(Input for this task):
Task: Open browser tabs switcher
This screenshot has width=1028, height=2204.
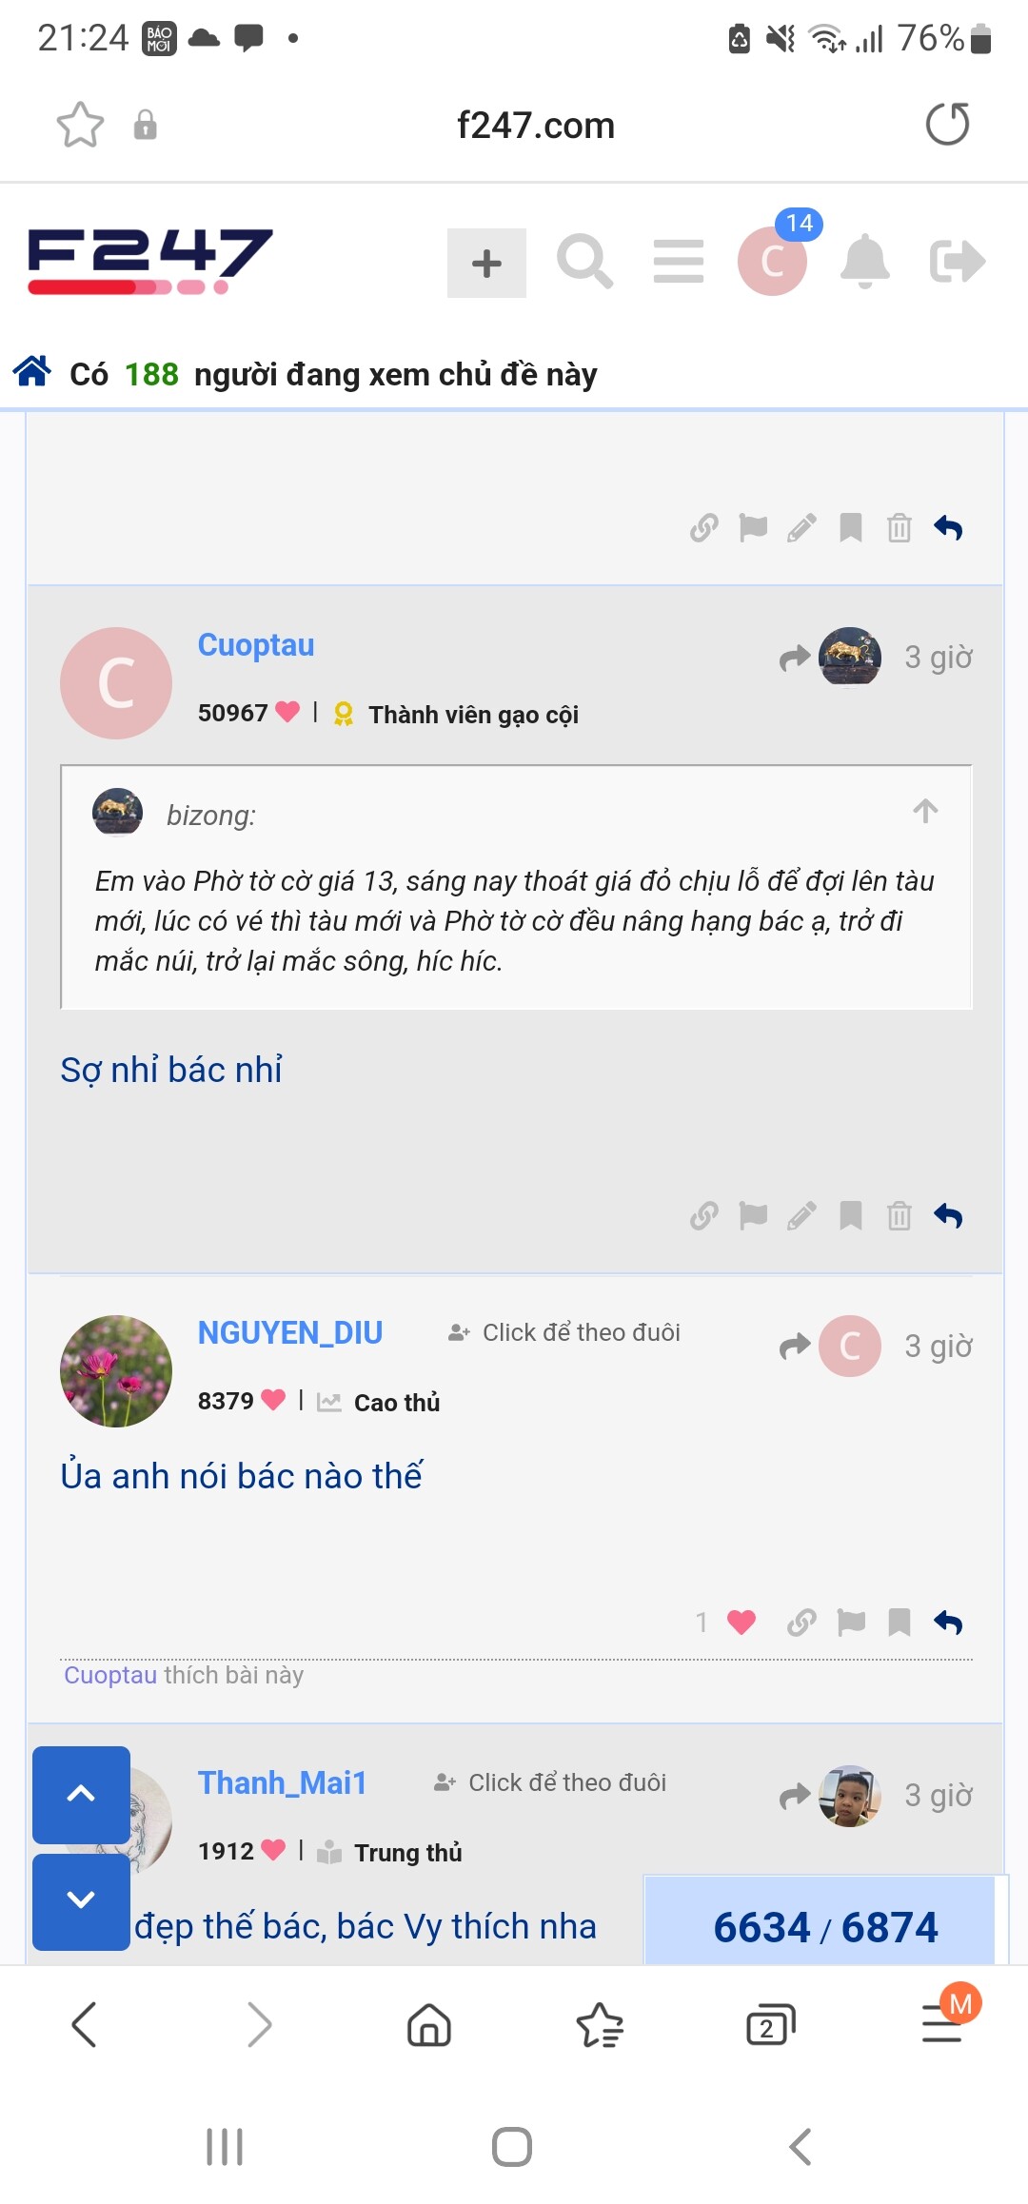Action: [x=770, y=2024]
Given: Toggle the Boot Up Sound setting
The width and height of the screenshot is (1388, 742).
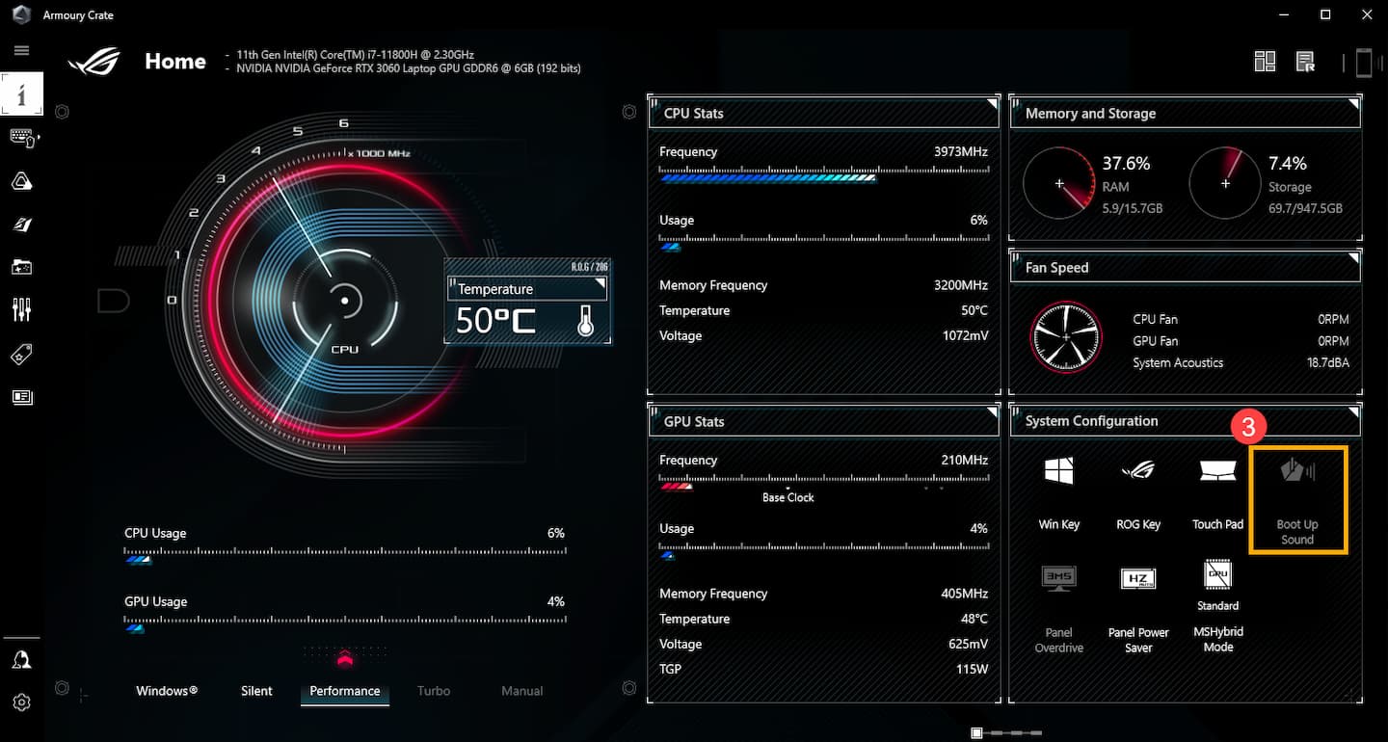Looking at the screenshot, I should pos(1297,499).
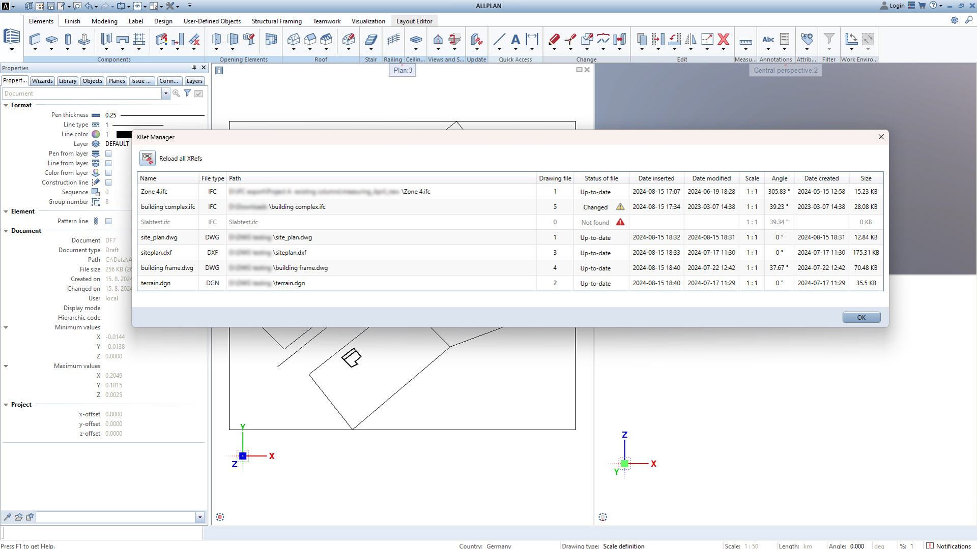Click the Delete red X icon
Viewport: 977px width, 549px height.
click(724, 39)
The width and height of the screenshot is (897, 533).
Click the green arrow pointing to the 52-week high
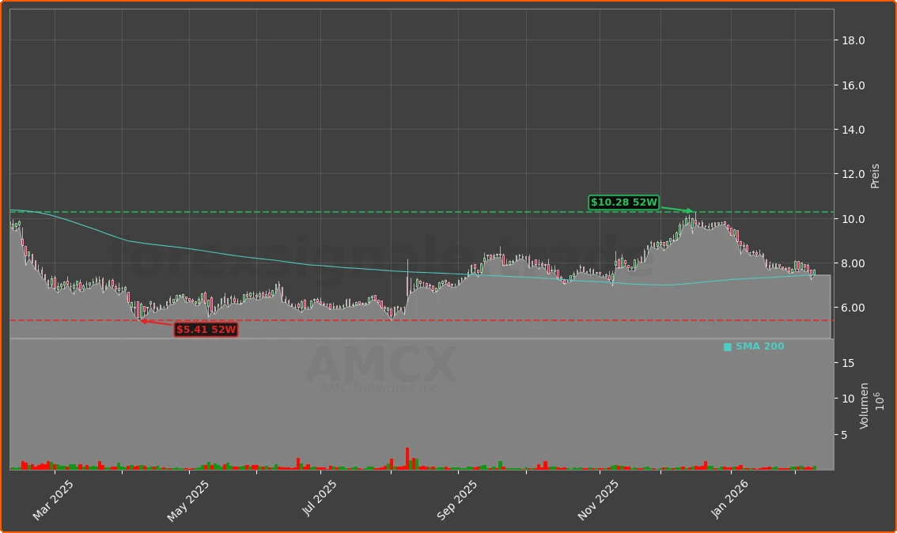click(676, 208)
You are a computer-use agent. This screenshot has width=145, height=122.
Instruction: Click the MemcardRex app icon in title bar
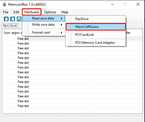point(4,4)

---

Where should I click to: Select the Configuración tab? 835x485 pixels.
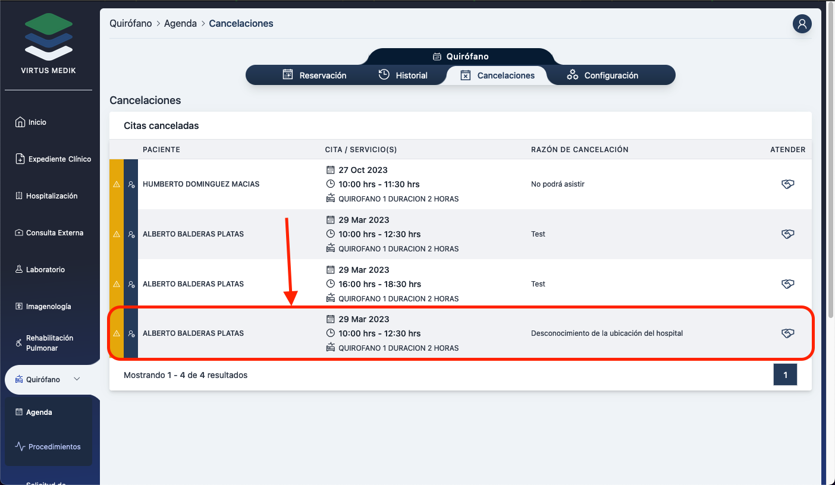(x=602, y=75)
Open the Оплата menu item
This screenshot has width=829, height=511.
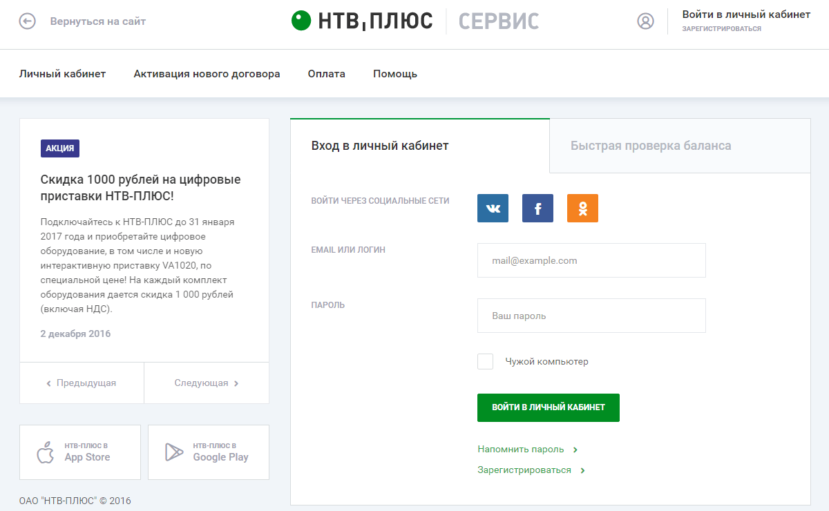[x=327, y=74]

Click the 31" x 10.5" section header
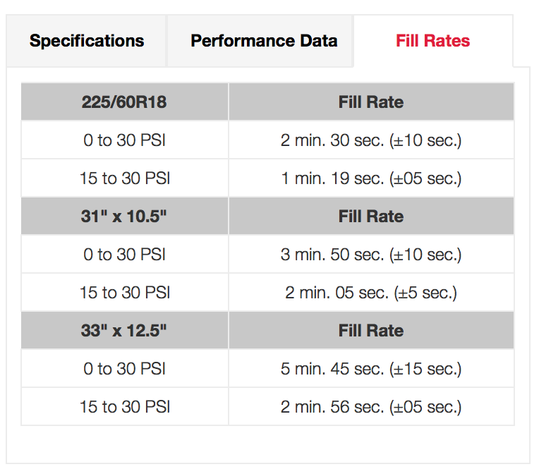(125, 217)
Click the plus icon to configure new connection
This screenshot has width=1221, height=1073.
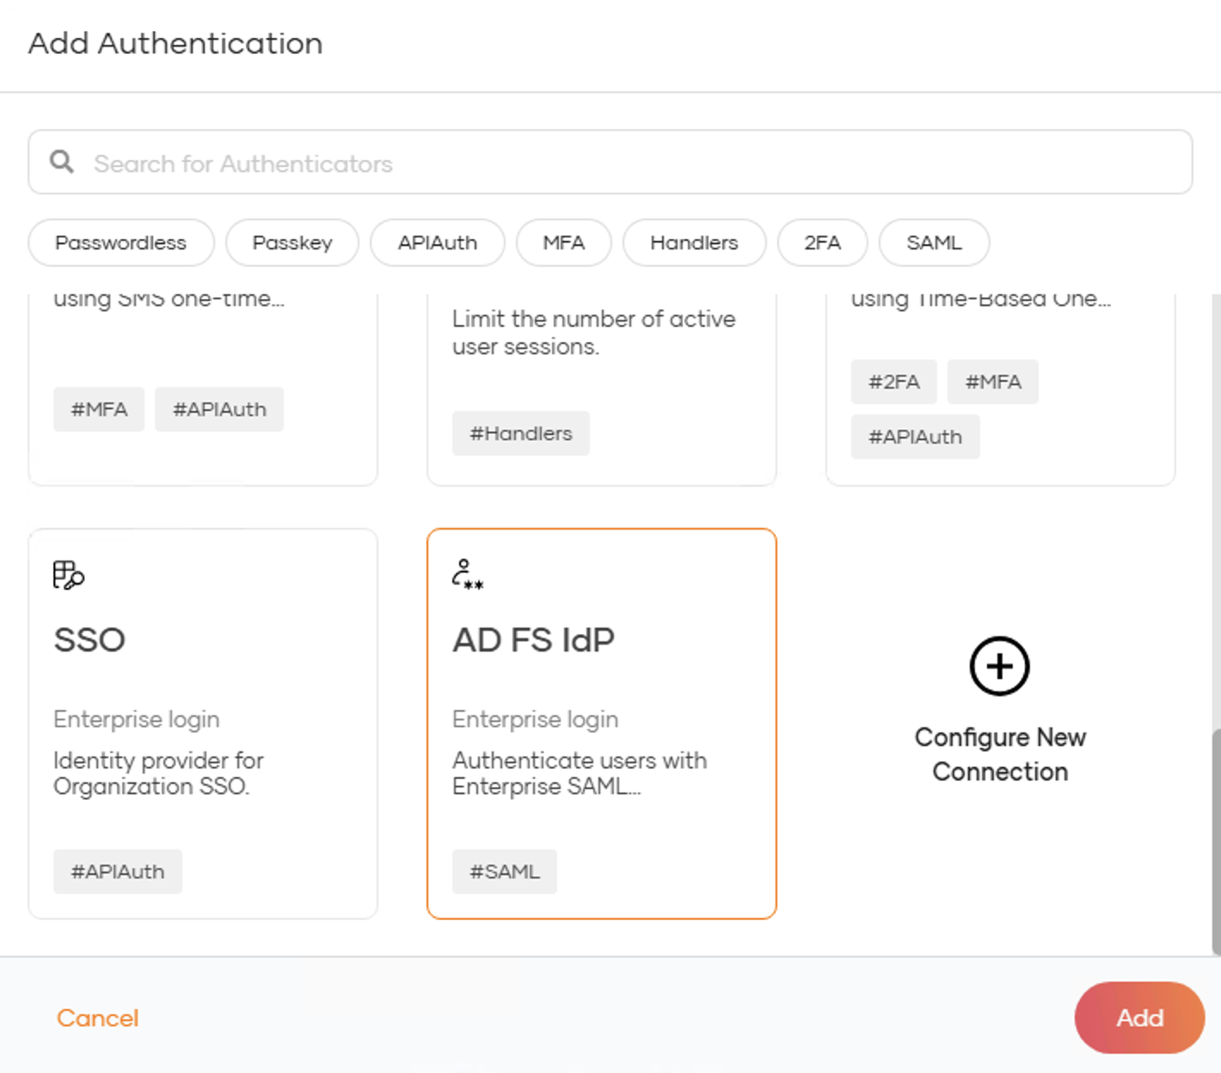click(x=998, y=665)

* * *

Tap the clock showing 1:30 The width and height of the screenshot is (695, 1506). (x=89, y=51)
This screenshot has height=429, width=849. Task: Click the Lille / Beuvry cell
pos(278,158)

(What you should do): Output everything in the listing from the line containing "Tap the clock" down to the line containing "pos(278,158)", both of those lines included, repeating each line exactly.

(Exercise result):
Tap the clock showing 1:30 The width and height of the screenshot is (695, 1506). (x=89, y=51)
This screenshot has height=429, width=849. Task: Click the Lille / Beuvry cell
pos(278,158)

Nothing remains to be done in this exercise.